Page text:
---
Flow of fentanyl from China targeted
International co-operation needed, Goodale says, as B.C. delegation presses for action from feds
OTTAWA — Canada needs international help in stanching the flow of deadly fentanyl from China, Public Safety Minister Ralph Goodale said Thursday after meeting with B.C. Premier Christy Clark about the country’s escalating opioid epidemic.
Goodale, Health Minister Jane Philpott and Clark’s B.C. delegation met in Ottawa ahead of a two-day summit that will bring together medical professionals and experts from across the country.
“The world has to take this seriously, just as we are taking it seriously,” Goodale said outside the Commons.
Last spring, B.C. became the first province in Canada to declare a public health emergency following a dramatic spike in overdose deaths related to the use of drugs such as fentanyl.
It’s vital that federal government takes additional action to crack down on the import of fentanyl from China, Clark said.
---
Problems and tasks:
1. Answer these questions about the fentanyl article:
(a) Which province was the first in Canada to declare a public health emergency?
(b) Who is the Health Minister named in the article?
(c) Where was Goodale when he said "The world has to take this seriously"?
2. How would you render this sentence from the fentanyl article in French: "It’s vital that federal government takes additional action to crack down on the import of fentanyl from China, Clark said."
3. Reproduce the passage of the fentanyl article between "Last spring, B.C." and "such as fentanyl.", inclusive.
Use nothing but the fentanyl article itself.
---
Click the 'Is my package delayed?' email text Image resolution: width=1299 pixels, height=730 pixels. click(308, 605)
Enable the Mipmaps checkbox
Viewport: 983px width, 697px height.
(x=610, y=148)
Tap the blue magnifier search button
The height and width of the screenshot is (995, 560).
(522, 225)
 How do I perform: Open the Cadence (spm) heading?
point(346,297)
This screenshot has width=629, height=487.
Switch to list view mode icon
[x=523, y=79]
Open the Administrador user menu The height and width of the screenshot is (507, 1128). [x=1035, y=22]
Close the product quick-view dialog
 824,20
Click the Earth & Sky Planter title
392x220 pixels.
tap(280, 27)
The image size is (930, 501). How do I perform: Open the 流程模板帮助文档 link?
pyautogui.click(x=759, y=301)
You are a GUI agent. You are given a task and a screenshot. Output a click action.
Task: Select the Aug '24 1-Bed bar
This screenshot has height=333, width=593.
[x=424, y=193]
---
Results of the exercise:
1.
(a) B.C.
(b) Jane Philpott
(c) Outside the Commons

2. Il est essentiel que le gouvernement fédéral prenne des mesures supplémentaires pour sévir contre l'importation de fentanyl en provenance de Chine, a déclaré Clark.

3.
Last spring, B.C. became the first province in Canada to declare a public health emergency following a dramatic spike in overdose deaths related to the use of drugs such as fentanyl.